Saadet Partisi İl Başkanı Veysel Kutluca, AK Parti iktidarının ekonomik kaynakları yanlış yatırımlarla çarçur ettiğini vurgulayarak, “Temmuz ayında iktidarın, ekonomi yönetiminin aklı neredeydi, neden hâlâ beklenmektedir, en önemlisi hatayı, haksızlığı, zulmü en kısa zamanda düzeltmek varken, beklenen şey nedir?” dedi.
HABER: TAHİR ERDEM
Ülke gündeminde yer alan konulara ilişkin değerlendirmelerde bulunan Kutluca, siyasetten ekonomiye kadar pek çok başlıkta partisinin görüşlerini kamuoyuyla paylaştı. AK Parti iktidarının ekonomik kaynakları yanlış yatırımlarla çarçur ettiğini vurgulayan Kutluca, Temmuz ayında iktidarın, ekonomi yönetiminin aklı neredeydi, neden hâlâ beklenmektedir, en önemlisi hatayı, haksızlığı, zulmü en kısa zamanda düzeltmek varken, beklenen şey nedir?
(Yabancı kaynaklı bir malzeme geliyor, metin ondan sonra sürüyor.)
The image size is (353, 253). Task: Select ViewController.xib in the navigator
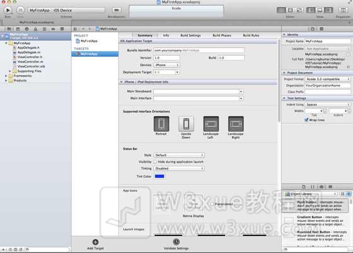31,66
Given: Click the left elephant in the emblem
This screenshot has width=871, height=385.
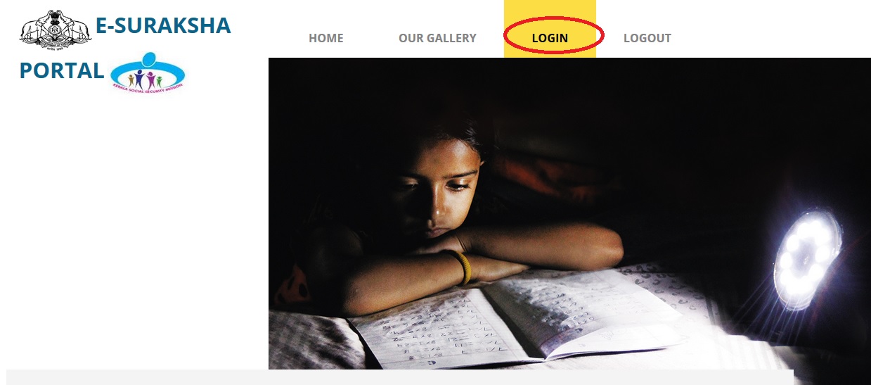Looking at the screenshot, I should [x=34, y=29].
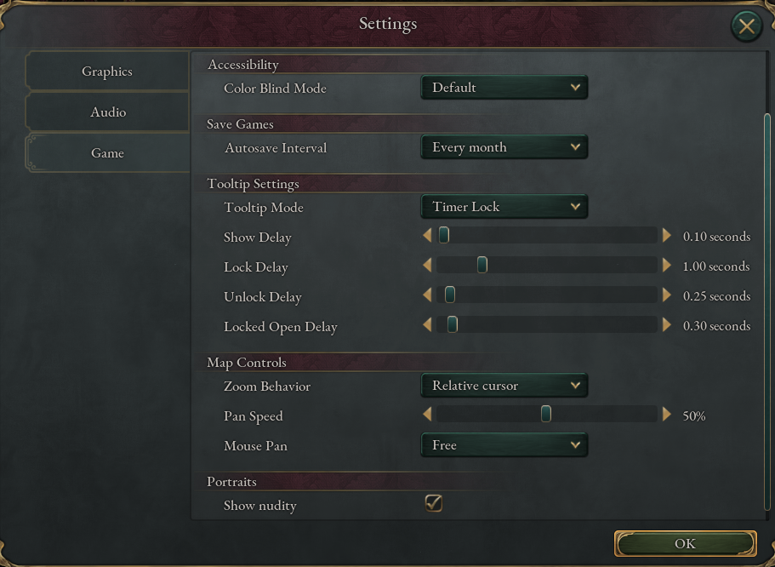
Task: Open the Mouse Pan selection menu
Action: pos(504,444)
Tüm bu ısrarlara rağmen TBMM’nin devreye girmesi için neden 1 Ekim bekleniyor? Cumhuriyetimizin 100. yılında, iktidarın o çok sevdiği sloganla, ‘Türkiye Yüzyılı’nda emeklilerini 7 bin 500 liraya yaşamaya mahkûm eden bu politika, bu sessizlik, duymazlıktan gelmek devletimize yakışıyor mu?” ifadelerini kullandı.
Haftalık basın açıklaması yapan İl Başkanı Veysel Kutluca, ülke gündemine ilişkin önemli tespitlerde bulundu.
“ÜNİVERSİTE TERCİHLERİNDE BAŞARI SIRALAMASI DEĞİL EKONOMİK DURUM BELİRLEYİCİ OLDU”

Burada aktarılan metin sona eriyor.